Our overall hypothesis is that atomoxetine treatment, compared to placebo, will attenuate the physiological and subjective responses to stress and d-amphetamine.

2\. Research Design: Double-blind, placebo-controlled, within-groups, outpatient study.

3\. Methodology: A total of 18 healthy volunteers will participate in this four-week, within-groups, double-blind, placebo-controlled study. The study has two phases separated by a 4 to 15-day washout period. Subjects will be randomly assigned to receive either 40 mg atomoxetine or placebo. For Phase I, subjects will be assigned to atomoxetine or placebo for 4 days. After receiving medication or placebo for three days, subjects will have a 6-hour laboratory session, where responses to physical and psychological stress of a 20 mg/70 kg (20 mg maximum) dose of d-amphetamine will be measured.

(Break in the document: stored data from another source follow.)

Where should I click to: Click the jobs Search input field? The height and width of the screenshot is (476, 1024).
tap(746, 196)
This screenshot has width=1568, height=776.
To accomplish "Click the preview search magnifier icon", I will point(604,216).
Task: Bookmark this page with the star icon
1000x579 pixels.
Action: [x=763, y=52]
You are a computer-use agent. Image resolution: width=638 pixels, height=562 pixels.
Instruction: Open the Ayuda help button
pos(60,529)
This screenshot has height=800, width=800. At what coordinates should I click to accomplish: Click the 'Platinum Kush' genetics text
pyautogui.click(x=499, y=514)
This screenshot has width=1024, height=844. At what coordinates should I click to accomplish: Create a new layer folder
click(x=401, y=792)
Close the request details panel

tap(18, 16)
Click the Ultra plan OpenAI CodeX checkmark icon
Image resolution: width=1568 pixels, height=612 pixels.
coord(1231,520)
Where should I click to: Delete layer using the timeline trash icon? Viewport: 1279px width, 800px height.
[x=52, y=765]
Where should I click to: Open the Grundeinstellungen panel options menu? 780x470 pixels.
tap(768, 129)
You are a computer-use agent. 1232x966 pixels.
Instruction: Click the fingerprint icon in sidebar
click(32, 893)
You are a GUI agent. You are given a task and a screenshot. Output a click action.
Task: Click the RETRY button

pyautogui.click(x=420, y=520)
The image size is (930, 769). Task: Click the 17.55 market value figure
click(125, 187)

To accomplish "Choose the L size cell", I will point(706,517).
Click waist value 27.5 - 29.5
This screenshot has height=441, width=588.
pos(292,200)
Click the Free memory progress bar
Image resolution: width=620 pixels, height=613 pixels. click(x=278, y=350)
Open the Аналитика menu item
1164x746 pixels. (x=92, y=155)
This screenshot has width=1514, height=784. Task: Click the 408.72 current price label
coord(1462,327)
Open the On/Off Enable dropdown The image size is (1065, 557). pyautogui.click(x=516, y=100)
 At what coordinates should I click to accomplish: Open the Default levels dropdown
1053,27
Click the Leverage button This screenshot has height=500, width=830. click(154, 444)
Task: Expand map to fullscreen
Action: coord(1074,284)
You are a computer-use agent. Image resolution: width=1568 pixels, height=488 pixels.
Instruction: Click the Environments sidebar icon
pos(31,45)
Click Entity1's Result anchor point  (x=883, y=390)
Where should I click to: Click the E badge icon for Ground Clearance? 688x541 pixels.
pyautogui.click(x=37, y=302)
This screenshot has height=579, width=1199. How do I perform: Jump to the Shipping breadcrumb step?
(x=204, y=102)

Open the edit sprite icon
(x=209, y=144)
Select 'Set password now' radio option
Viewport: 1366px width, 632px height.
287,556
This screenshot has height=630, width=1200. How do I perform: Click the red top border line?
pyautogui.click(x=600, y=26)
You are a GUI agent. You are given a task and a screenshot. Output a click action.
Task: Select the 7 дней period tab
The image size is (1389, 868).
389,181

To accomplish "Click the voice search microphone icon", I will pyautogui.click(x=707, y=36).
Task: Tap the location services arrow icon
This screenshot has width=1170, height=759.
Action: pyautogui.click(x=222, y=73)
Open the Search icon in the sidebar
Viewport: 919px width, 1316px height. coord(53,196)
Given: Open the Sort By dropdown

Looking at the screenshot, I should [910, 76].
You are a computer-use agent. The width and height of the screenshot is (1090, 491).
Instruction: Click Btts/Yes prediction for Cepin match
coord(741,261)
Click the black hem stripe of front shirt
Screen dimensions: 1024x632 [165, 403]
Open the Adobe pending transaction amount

Several physiological, hormonal, and subjective outcome measures will be obtained during the experimental sessions. Subjects will then have a 4-15 day washout period and will be crossed over to the alternative treatment for Phase II.

4\. Findings: Since our last renewal, a total of 16 subjects signed the consent form. Among those, 6 subjects did not return after signing the consent form. An additional 2 subjects were randomized but did not complete the study. One subjects started 3 times was randomized 3 times therefore counted three times in enrollment. Currently still enrolling subjects. (2/7/07)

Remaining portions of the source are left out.